WHAT THE EXERCISE ASKS:
According to the text about William Rutty, under what title were his Gulstonian lectures published in 1726?

STUDY TEXT:
= William Rutty =

English physician

William Rutty M.D. (1687–1730) was an English physician.

==Life==
He was born in London, and entered Christ's College, Cambridge in 1707, graduating M.B. in 1712 and M.D. on 17 July 1719. He was admitted a candidate or member of the Royal College of Physicians 30 September 1719, and was elected a fellow 30 September 1720. On 13 August 1720 he was a candidate for the osteology lecture at the Barber-Surgeons' Hall, and again 30 October 1721; and was successful when a candidate for the third time on 29 March 1721. On 20 August 1724 he was elected to the viscera lectureship at the same place, and 15 August 1728 to the muscular lectureship.

Rutty was elected a Fellow of the Royal Society 30 June 1720, and became second secretary 30 November 1727. He died on 10 June 1730. The physician John Rutty was a cousin.

==Works==
In March 1722 Rutty delivered the Gulstonian lectures at the College of Physicians on the anatomy and diseases of the urinary organs, and published them in 1726 as A Treatise of the Urinary Passages, with a dedication to Sir Hans Sloane. The work relates two distinctive cases: one in the practice of John Bamber, lithotomist to St. Bartholomew's Hospital, of calcified concretions in the caecum giving rise to symptoms resembling renal colic; and the other of double renal calculus in the daughter of Sir Hugh Myddelton, from a note by Francis Glisson.

(Records from a collection)
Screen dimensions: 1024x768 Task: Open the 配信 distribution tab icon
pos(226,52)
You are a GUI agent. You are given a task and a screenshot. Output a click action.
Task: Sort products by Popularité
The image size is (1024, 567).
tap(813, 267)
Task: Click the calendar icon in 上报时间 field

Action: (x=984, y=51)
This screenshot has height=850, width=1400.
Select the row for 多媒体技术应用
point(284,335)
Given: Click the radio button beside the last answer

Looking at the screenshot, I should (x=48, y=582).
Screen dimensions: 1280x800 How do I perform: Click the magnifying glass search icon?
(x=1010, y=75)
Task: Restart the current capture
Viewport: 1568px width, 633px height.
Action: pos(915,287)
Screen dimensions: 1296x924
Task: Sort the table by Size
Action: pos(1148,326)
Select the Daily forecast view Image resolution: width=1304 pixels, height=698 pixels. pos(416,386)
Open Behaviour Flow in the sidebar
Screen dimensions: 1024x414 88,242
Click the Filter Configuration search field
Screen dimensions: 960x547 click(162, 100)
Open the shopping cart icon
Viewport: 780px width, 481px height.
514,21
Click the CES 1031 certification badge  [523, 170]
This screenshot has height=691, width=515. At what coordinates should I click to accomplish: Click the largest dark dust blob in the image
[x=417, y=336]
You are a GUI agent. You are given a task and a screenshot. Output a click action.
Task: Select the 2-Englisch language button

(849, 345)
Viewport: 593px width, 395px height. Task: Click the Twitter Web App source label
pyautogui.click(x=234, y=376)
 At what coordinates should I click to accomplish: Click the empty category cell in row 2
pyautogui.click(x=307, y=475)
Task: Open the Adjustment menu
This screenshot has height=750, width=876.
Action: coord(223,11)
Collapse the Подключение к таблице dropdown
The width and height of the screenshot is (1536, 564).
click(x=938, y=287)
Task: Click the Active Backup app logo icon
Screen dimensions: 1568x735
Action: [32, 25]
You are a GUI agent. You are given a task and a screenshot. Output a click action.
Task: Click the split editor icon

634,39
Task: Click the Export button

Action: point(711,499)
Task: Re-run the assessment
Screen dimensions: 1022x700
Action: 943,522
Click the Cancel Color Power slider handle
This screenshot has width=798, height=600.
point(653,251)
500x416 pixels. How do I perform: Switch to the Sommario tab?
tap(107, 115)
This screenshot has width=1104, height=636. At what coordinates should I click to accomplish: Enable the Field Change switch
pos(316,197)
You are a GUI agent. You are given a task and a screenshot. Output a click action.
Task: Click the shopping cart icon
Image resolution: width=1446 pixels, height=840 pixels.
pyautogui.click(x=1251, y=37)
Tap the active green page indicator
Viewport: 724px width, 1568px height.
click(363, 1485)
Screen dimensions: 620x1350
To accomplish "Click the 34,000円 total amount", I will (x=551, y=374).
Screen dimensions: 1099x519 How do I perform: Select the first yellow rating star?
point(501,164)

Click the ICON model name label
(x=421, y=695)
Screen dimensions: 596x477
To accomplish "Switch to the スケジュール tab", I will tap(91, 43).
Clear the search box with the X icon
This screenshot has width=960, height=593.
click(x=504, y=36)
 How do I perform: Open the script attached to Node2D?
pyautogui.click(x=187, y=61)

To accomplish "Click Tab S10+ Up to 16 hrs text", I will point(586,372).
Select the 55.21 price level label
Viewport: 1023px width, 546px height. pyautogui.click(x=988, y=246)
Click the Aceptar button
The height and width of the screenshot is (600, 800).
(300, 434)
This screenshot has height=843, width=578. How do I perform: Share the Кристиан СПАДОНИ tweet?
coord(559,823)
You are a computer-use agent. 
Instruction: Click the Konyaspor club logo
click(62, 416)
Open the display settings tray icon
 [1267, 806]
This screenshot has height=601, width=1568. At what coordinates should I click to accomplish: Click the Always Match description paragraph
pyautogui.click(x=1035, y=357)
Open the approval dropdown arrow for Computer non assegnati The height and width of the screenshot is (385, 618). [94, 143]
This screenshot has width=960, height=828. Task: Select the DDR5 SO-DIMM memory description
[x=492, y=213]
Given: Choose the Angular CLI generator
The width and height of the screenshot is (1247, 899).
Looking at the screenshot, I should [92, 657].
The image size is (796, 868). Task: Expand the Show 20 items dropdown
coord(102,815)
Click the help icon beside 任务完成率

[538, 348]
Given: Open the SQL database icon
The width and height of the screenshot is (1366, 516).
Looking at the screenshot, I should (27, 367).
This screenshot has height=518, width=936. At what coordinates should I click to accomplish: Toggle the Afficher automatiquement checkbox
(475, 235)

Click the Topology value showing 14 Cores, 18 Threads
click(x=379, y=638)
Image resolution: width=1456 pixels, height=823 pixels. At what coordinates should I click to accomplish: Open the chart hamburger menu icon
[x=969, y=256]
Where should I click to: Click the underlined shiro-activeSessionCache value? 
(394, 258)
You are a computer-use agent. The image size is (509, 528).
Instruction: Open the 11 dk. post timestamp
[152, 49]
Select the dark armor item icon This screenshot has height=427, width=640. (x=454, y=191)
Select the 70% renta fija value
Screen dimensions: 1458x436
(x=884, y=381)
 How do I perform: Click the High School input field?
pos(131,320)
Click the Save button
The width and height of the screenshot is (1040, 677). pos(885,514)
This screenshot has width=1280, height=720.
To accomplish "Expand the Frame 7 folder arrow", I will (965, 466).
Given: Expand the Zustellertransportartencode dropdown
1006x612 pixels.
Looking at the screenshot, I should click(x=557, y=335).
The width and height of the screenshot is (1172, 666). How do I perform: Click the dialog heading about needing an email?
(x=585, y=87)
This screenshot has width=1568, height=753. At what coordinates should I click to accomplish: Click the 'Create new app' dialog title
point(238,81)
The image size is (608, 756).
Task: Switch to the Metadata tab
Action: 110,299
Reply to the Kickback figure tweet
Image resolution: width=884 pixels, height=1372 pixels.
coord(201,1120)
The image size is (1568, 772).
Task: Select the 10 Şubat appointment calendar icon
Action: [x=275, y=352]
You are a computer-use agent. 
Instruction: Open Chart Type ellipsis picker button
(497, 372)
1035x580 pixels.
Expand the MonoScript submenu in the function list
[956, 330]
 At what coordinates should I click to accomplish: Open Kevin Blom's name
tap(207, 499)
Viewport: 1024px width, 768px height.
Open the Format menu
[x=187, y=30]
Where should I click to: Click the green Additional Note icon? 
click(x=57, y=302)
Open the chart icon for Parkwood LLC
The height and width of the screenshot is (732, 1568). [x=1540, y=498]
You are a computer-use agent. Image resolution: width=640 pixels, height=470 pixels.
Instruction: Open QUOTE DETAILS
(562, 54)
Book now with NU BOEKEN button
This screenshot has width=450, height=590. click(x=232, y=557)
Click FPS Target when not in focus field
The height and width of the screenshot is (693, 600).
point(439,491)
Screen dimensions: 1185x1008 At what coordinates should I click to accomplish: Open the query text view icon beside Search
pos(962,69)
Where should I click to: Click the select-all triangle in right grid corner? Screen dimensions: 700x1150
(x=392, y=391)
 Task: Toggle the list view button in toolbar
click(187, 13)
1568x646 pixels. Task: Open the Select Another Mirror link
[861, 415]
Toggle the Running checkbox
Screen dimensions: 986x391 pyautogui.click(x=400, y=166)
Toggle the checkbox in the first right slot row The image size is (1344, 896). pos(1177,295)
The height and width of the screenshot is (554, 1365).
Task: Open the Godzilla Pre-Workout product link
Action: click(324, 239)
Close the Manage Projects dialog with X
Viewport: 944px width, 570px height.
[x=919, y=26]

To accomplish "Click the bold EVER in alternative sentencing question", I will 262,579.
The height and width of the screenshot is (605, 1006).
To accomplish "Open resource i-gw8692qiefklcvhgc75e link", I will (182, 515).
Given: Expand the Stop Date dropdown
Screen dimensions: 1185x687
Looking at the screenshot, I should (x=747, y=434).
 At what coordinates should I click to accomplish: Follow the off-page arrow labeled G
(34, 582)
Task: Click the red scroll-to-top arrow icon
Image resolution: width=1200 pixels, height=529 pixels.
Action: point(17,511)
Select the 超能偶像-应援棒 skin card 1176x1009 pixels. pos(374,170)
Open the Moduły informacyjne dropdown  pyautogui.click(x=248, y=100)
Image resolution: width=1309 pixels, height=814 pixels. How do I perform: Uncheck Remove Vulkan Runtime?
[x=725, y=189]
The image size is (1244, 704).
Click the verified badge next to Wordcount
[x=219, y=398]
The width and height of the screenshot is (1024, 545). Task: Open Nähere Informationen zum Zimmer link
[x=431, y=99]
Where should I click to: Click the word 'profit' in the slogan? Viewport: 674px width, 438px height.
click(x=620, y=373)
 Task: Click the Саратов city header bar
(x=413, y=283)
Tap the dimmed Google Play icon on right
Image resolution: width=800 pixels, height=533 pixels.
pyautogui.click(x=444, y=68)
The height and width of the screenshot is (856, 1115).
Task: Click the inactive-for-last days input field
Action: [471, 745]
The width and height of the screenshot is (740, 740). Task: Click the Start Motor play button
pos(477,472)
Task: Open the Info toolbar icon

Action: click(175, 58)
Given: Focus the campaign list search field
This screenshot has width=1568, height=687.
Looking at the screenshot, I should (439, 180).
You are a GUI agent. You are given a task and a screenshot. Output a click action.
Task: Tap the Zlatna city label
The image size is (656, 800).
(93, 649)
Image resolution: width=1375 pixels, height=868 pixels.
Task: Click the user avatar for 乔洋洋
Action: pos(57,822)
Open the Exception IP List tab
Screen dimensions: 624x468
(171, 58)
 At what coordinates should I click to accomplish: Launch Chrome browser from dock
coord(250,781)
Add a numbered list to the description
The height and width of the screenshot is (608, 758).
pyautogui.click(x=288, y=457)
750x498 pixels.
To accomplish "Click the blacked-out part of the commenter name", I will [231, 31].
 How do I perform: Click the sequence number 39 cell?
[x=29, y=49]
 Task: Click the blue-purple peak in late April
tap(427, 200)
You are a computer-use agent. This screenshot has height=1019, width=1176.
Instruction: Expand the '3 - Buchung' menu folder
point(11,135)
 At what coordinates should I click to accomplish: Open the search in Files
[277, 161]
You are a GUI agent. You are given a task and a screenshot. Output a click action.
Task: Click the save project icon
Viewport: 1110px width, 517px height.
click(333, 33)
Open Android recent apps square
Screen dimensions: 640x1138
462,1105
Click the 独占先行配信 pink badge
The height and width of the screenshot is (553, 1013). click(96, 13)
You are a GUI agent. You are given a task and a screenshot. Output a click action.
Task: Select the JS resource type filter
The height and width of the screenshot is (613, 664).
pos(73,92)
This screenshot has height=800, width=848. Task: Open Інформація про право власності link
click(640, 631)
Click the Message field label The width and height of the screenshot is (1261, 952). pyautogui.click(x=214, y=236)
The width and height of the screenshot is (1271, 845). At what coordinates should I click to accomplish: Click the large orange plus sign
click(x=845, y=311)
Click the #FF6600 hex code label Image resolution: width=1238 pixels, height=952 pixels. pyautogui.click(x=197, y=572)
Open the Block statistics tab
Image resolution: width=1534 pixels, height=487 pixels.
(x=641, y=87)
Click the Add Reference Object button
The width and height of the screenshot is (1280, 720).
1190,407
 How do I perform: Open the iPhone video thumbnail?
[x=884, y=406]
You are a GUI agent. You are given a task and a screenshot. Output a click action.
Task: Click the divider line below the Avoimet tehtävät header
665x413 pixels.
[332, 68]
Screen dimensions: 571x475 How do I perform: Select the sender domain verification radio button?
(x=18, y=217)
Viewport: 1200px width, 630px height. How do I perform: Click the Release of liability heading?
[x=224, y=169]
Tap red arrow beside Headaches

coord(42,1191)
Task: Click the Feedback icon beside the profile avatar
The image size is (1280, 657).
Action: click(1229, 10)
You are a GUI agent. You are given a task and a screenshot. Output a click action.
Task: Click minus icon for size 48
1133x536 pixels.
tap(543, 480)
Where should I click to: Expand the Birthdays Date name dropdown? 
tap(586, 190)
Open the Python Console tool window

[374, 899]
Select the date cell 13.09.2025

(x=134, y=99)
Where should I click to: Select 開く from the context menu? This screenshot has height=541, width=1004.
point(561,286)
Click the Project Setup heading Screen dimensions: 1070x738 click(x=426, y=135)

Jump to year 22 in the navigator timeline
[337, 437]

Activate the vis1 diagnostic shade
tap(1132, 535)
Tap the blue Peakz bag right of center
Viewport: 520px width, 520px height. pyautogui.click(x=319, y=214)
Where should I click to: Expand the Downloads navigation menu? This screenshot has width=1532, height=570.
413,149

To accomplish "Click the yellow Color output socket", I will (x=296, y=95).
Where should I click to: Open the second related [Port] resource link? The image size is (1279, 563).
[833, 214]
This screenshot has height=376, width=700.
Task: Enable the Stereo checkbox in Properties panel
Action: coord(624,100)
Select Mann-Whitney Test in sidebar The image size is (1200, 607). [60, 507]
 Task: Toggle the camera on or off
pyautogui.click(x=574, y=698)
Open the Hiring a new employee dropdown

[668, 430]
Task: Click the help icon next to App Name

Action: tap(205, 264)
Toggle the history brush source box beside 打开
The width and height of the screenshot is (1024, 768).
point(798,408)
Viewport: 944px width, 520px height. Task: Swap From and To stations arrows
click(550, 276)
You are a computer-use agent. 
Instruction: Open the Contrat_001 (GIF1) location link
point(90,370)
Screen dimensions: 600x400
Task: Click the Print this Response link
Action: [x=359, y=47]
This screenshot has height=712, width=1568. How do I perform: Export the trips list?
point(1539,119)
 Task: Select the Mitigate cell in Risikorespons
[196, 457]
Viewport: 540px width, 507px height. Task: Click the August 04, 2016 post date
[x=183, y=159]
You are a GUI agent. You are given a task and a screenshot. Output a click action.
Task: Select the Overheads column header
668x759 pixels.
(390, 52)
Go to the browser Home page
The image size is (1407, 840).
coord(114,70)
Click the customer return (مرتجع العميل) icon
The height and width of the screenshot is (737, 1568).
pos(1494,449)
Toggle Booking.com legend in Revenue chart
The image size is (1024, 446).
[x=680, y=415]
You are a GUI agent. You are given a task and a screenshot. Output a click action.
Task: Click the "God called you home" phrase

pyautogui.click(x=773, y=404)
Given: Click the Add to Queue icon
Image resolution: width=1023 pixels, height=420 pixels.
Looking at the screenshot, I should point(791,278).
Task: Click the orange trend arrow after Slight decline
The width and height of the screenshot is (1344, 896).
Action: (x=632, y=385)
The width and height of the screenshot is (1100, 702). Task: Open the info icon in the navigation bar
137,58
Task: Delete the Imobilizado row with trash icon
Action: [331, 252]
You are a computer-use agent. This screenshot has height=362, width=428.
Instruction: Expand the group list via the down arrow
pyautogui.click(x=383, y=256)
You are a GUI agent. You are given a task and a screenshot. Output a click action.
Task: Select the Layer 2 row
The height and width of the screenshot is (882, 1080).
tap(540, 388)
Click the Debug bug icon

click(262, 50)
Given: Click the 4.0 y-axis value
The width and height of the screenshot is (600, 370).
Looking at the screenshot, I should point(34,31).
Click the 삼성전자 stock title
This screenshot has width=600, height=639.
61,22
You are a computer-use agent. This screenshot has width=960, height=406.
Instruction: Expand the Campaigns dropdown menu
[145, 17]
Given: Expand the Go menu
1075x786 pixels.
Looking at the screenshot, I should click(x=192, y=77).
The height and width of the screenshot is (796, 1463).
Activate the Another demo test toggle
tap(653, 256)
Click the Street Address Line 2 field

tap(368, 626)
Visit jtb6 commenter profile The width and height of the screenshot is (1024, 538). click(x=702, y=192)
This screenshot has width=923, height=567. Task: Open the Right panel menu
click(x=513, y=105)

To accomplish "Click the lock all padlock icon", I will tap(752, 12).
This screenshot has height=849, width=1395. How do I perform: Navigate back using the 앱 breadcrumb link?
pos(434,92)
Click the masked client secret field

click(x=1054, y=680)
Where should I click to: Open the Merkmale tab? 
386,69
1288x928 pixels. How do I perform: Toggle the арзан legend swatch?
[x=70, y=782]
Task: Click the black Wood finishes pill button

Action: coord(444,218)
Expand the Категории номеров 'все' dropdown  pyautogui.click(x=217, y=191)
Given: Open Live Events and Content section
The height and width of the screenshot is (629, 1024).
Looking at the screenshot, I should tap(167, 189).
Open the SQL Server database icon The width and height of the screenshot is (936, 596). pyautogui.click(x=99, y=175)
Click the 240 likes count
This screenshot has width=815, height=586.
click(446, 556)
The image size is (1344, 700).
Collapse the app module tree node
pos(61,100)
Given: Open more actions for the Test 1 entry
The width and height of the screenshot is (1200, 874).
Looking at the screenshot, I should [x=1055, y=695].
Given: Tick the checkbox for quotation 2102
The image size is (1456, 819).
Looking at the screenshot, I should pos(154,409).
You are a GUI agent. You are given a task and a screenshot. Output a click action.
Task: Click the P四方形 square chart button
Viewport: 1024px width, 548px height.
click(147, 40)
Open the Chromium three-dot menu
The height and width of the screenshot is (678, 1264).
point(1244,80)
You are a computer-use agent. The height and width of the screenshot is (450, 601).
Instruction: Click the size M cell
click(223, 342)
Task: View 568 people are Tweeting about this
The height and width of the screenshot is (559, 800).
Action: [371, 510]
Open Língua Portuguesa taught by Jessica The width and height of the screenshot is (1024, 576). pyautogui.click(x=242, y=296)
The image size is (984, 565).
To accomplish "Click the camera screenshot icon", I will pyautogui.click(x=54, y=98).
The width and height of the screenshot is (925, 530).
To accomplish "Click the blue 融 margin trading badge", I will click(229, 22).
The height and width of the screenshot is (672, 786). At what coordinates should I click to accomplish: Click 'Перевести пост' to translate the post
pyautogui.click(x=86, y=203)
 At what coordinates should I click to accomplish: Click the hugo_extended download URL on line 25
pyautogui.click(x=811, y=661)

REPLY:
A Treatise of the Urinary Passages